Post by youngjasper on Sept 30, 2020 1:02:40 GMT
Sept 16, 2020 15:35:15 GMT @codewhacker said:
High public debt often produces the drama of default and restructuring. But debt is also reduced through financial repression, a tax on bondholders and savers via negative or below market real interest rates.www.imf.org/en/Publications/WP/Issues/2016/12/31/The-Liquidation-of-Government-Debt-42610
Quick PDF of the paper:
pubdocs.worldbank.org/en/204171447864136853/DEC-Lecture-Series-Carmen-Reinhart-presentation.pdf
The author
carmenreinhart.com/
Some thoughts I would appreciate feedback on please.
This seems to be the path the Fed Chairman Powell has laid out, a path of low interest rates and a hoped for rising costs of goods. The Fed has said it will continue to keep interest rates low and as the cost of goods is projected to rise slowly we can expect interest rates to remain low for a long time. I wonder what would cause the cost of goods to jump in price quickly? We know that food and fuel have risen as a result of Covid because of demand/supply issues. I suppose if Biden wins the impact of rising wages, Biden supports unions, and increased taxes will achieve the goal.
It is possible low interest rates raise the possibility of long term problems in the housing market as it creates opportunities for home buyers that are not qualified to purchase but are given a pass through low interest rates. Low interest rates potentially also will have a negative affect of raising real estate prices as demand outstrips supply, this creates a bubble in home values. Hmm, lots of unqualified home owners buying homes with inflated prices, what could go wrong?

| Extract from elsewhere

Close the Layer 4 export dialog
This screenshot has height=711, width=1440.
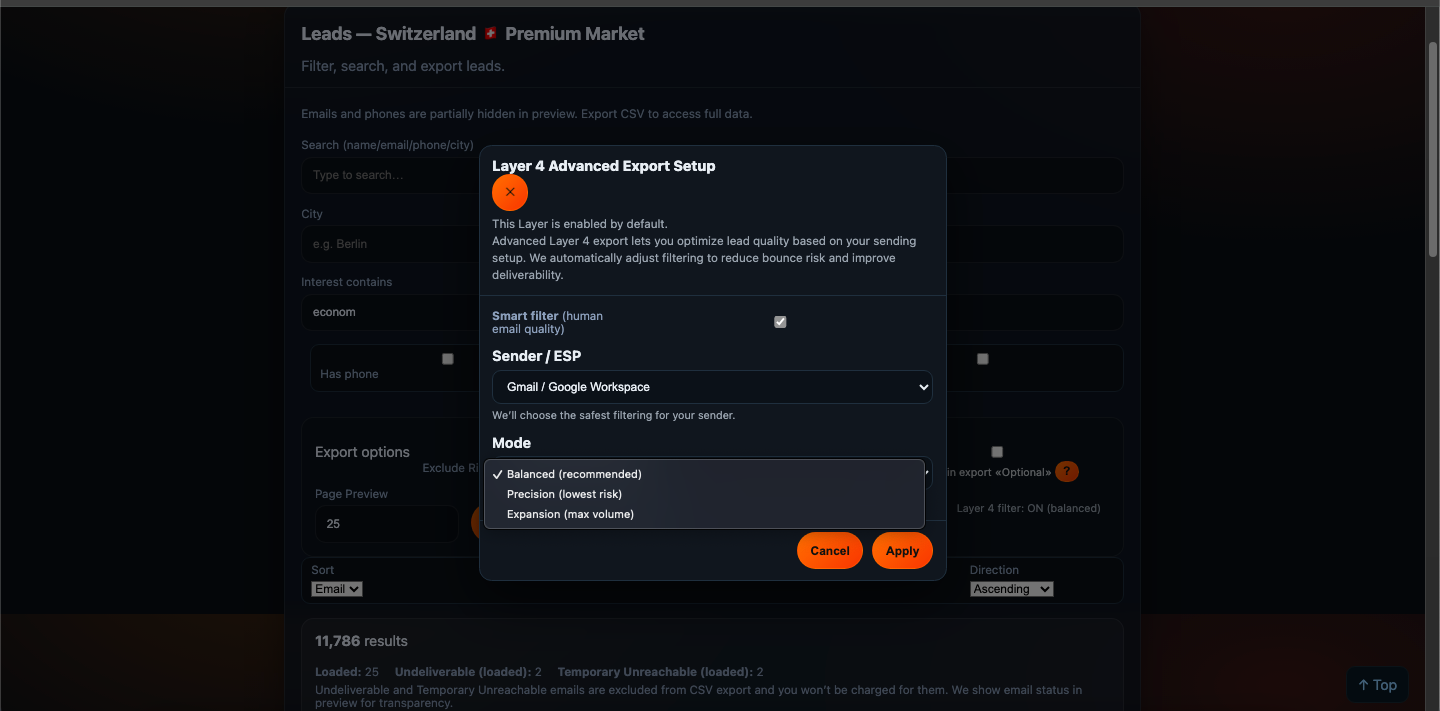[510, 192]
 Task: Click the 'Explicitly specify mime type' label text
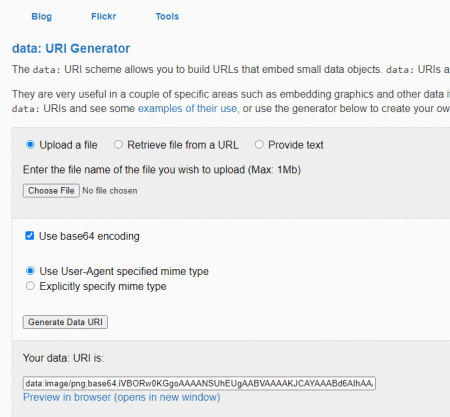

Cost of goods will go up as demand goes up. Demand goes up as demand outpaces supply. If supply grows in step with demand, theoretically, equilibrium should be maintained without an increase in price.
Since my wife does the grocery shopping, I don’t have my finger on the pulse of food prices. I do know restaurants are increasing prices, at least in my area. That may be a result of the limit of capacity forced upon the businesses by the governor and/or mayor – or a matter of survival. Regardless, those prices are definitely increasing.
I see fuel prices being less today than pre-covid. That may be my area, but with the airline demand pummeled, which is a significant draw on oil demand, I don’t see fuel prices increasing for a while. Unfortunately for me because that is my income.
Low interest rates are typically beneficial to the housing market and high interest rates are detrimental. The problems low interest rates can cause however are in adjustable rate mortgages when a family qualifies at today’s low rates, but gets caught when the rates go up. I don’t see as many of those as I did in the past, fortunately. But I am sure there are some out there.
Low interest rates can cause rising real estate prices as you say because of increased demand with the lower loan payments from the lower interest rates, and we have seen that the last number of years. However, I do not think we are in a bubble, yet. There was such a trough in real estate prices that most of the increase has covered that. Yes, we are still above where we were before the decline, but not bubble territory, yet. My area has actually seen a bit of a back-off in pricing.
You are definitely correct in saying lots of unqualified homeowners buying homes with inflated prices can cause a problem. That is the bubble. And we have seen that recently. I don’t yet see the irrational exuberance on the lending side as we did before, but rest assured it will happen. It always does. Lenders forget the lessons of the past and let the competitive environment take them down the road to greater risk as they ignore all the signs. You are wise to be mindful.